L’abilità nella ritrattistica gli permise di entrare nelle regge: Elisabetta d’Inghilterra, da lui effigiata, l’avrebbe voluto trattenere a corte.
Protetto da Alberico Cibo Malaspina, principe di Massa, letterato e mecenate, con vaste relazioni internazionali, fu da questo presentato a Ferdinando d’Asburgo conte del Tirolo, che gli commissionò due ritratti già conservati nella Hofburg di Vienna.
Ferdinando I di Toscana lo assunse come architetto militare, ruolo di cui si stancò presto.
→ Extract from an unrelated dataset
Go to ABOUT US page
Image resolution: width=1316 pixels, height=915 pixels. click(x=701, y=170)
L’ambiente fiorentino non sembra essergli stato così favorevole come all’amico G. B. Paggi, pure lui pittore, letterato e architetto, esiliato per debiti penali.
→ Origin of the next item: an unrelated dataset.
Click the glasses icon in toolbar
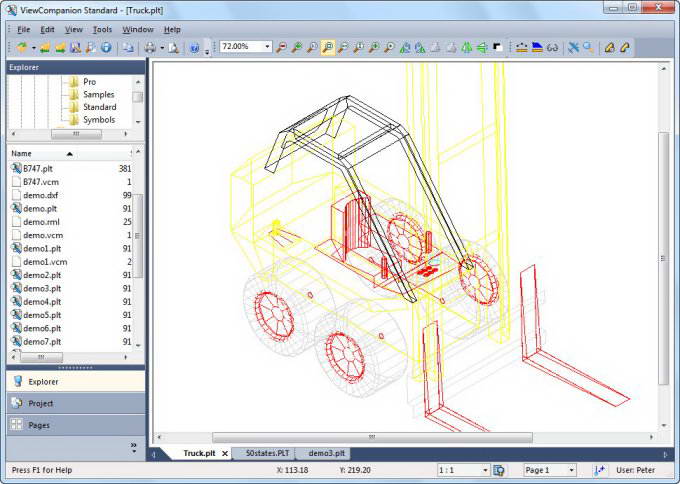The width and height of the screenshot is (680, 484). point(551,47)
Ritornato a Genova, assistette il Paggi nella nota disputa con B. Castello e altri sulla nobiltà dell’arte.
Eseguì ritratti a personaggi illustri e cardinali, come Orazio Spinola, ed ottenne commissioni di tavole d’altare per le chiese
Cesare Corte fu amico di letterati come Gabriello Chiabrera e Paolo Foglietta.
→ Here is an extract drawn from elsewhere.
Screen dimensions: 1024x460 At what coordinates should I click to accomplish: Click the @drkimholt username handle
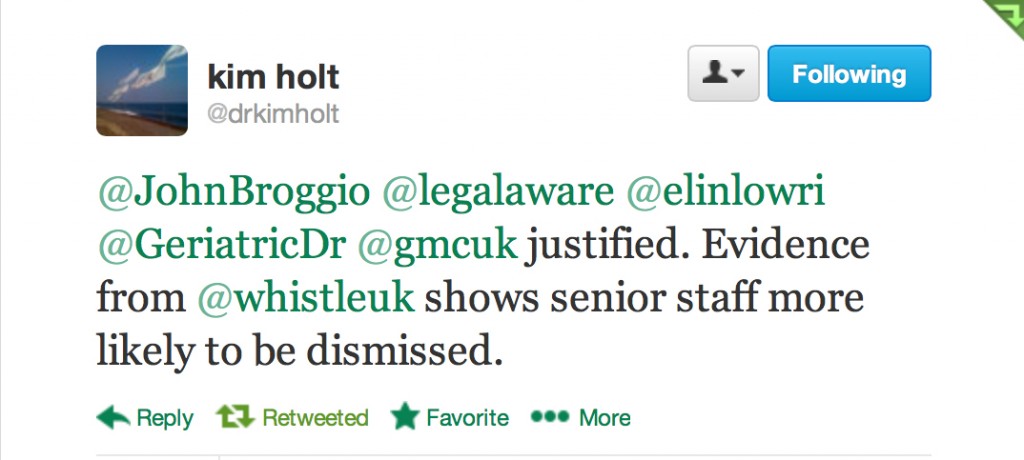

Difficile stabilire l’avvento della sua conversione alle teorie eretiche, non è da trascurare, quanto abbia potuto influire su di lui l’atmosfera familiare con la passione paterna per le dottrine esoteriche ed anche una certa inquietudine di pensiero religioso nell’ambiente degli intellettuali genovesi all’inizio del sec. XVII.
Un suo commento all’Apocalisse, di contenuto apertamente eretico, lo fece denunciare al tribunale dell’Inquisizione, incarcerato nel 1612 fu condannato al carcere perpetuo che scontò per un breve periodo; morì infatti di lì a poco.
Le sue tavole d’altare, S. Francesco stigmatizzato e S. Simone Stok per la chiesa di S. Maria del Carmine, un S. Pietro chiamato sulle acque a S. Pietro in Banchi, firmata e datata 1600, viste ancora dal Ratti, furono sostituite fra il sec. XVIII e il XIX con altre di medesimo soggetto e diverso autore. Resta la pala di Ognissanti che dipinse per i padri minimi della chiesa di Gesù e Maria o S. Francesco da Paola, singolare per il soggetto che sembra una disputa teologica cui partecipano padri domenicani e minimi disposti in due schiere ai lati della tela ai piedi della figura di Cristo circondato da angeli e santi.
Cesare Corte sarebbe stato maestro di Bernardo Strozzi e, per i buoni uffizi del principe di Massa, di Luciano Borzone. L’apprendistato dello Strozzi non è però confermato nella sua vita; su quello del Borzone il Ratti si mostra molto incredulo per la disparità di stile dei due pittori.